Photo of a little graffiti stick figure in the opening of an alleyway

Two roads diverged in a wood, and I —
I took the one less traveled by

-- "The Road Not Taken", Robert Frost.

I came looking for you knowing full well that I wouldn't find you. The others, they watched me walk in circles, lost in a room inside my head, they shrugged at my lifeless gaze and thought me crazy — not that it matters anymore to anyone.

Downtown, electric lights are still draped around the naked skeletons of trees. The other day, someone remarked to me that the lights could now be taken down given that Christmas is now over, but too many years of useless religious education made me say, "There are actually twelve days of Christmas and we're barely halfway."

And so the lights remain, poor untwinkling substitutes for leaves long-gone, forgotten along with the warm breath of summer. Or your warm kiss on my cheek.

I picked up a book in the bookshop and began to read. I skipped entire chapters, reading slices of sections until I tire of the plot. I mustn't buy books on a day like today. I avoided the music store. I was there two days ago and they didn't have what I was looking for; they probably wouldn't have it today. I walked past the café and realised I hadn't had a single drop of coffee all day. Could that be a reason for delirium?

They have cleared much snow off the streets. No longer softened by snow, the city reveals its sudden severity in concrete and stone. In the entrance to an alleyway that stretched off the main road, I met a little lost man. He looked at me forlornly and I managed a smile. He shook his head "no, I haven't seen him" and we bade each other good evening and farewell.

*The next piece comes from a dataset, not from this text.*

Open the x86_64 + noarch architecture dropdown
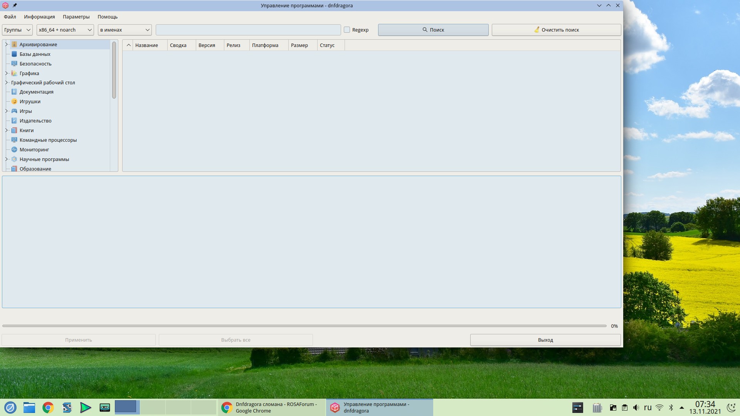 [x=65, y=30]
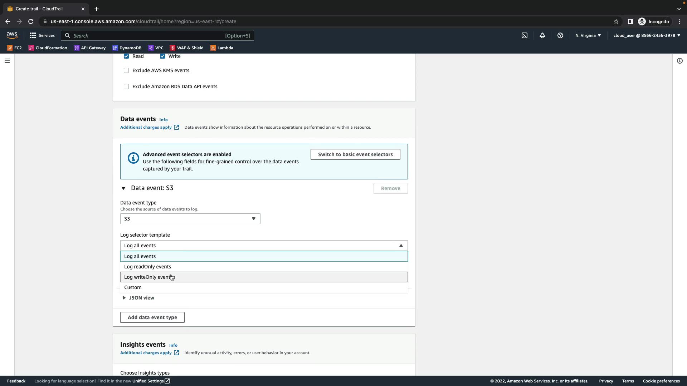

There are too many hours in a day. Too many with which to think, feel, fill with things to do, too many through which to live. And suddenly, it occurred to me that all significant things in my life happen between these spells of eternal walking. The mindless business of putting one foot in front of the other, the unending act of senselessly moving on, looking for the off-beaten path that would lead me back to you.